Spanaway man reportedly organized dozens of illegal street racing events in South King County

A 26-year-old Spanaway man faces a charge of attempting to elude a pursuing police vehicle after a Feb. 21 street racing incident in Kent.

Joseph M. Dillon allegedly sped away from an officer at speeds of 80 to 90 mph in a 35 mph zone eastbound on South 196th Street near 64th Avenue South, according to charging documents.

Dillon is scheduled to be arraigned June 21 at the Maleng Regional Justice Center in Kent. Kent Police arrested Dillon June 3 after tracking him down by obtaining search warrants for an Instagram account. Dillon allegedly used that social media device to promote street racing at numerous locations in the Seattle and South King County area.

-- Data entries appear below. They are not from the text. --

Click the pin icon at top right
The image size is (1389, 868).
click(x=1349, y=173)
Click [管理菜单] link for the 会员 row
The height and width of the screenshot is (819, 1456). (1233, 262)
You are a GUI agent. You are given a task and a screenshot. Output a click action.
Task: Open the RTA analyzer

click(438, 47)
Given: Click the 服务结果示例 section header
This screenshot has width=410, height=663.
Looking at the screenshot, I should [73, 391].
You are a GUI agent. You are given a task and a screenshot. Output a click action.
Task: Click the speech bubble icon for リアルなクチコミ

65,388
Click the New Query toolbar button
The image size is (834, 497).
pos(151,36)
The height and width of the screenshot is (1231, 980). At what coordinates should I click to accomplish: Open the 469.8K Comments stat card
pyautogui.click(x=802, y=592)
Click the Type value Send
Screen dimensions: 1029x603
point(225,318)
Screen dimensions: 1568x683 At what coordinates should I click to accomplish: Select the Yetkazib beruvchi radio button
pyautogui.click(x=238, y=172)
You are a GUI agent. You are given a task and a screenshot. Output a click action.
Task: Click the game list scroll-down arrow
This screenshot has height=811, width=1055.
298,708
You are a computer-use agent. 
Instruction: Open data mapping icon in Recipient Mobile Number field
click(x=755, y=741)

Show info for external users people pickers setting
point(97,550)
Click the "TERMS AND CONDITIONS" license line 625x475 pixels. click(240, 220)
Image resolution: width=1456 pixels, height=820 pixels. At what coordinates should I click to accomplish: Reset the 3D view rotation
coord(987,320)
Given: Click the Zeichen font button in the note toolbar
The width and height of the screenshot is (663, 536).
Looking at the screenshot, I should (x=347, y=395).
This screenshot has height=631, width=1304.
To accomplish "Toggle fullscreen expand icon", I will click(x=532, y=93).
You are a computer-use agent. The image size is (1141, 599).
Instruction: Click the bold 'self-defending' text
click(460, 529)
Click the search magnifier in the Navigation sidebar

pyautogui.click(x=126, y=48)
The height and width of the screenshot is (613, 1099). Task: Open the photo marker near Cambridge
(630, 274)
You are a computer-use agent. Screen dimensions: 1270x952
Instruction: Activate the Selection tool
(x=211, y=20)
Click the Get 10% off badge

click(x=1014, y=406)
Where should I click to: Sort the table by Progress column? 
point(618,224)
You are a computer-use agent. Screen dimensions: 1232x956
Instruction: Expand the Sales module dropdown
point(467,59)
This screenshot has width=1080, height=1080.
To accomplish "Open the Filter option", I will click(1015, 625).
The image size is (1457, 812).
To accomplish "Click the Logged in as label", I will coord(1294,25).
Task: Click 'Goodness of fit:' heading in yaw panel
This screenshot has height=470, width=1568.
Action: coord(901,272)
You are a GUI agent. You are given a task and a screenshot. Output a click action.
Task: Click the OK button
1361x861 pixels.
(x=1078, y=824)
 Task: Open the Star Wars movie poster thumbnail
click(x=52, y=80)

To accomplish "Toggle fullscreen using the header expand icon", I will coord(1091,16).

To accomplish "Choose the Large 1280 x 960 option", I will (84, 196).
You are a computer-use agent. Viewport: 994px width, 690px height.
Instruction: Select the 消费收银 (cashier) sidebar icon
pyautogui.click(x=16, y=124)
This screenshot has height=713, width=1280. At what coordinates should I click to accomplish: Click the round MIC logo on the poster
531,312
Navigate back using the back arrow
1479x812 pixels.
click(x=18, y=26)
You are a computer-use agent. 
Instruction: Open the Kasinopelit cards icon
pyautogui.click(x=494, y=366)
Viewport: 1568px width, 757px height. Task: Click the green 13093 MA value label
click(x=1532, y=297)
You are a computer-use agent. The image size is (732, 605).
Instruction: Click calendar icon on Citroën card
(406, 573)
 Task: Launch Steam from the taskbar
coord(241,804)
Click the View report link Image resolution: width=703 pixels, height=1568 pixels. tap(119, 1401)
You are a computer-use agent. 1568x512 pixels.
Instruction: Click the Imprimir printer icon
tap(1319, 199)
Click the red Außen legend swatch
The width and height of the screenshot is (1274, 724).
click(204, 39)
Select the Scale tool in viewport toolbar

Dillon was held in the King County jail for one day before he posted bond June 4 on a $10,000 bail. County prosecutors asked a judge to set bail at $50,000 arguing that Dillon was a danger to the community because of the racing events he organizes and the potential for him to commit vehicular assault.

Prosecutors also said Dillon might not appear in court because he has 11 warrants issued since 2013, all of which were for failure to appear.

According to probable cause documents, a Kent officer saw Dillon in a black Dodge Charger reportedly doing multiple high-speed doughnuts (“drifting”) in a parking lot in the 19000 block of 64th Avenue South near other occupied vehicles. The officer drove to the parking lot of the closed business because it a known popular spot for illegal street racing.

The officer, in a fully marked Kent Police F-150 pickup, activated his emergency lights when he pulled up behind the Dodge Charger. The driver reportedly fled the parking lot and headed east on South 196th Street at a high rate of speed.

The officer pursued the Dodge for a short distance before discontinuing pursuit and losing sight of the car about 1.4 miles away from the location of the attempted traffic stop.

For about 14 years, the officer noted in his report he has investigated illegal street racing. He said he is part of an anti-illegal street racing task force and worked with a Washington State Patrol trooper on this incident.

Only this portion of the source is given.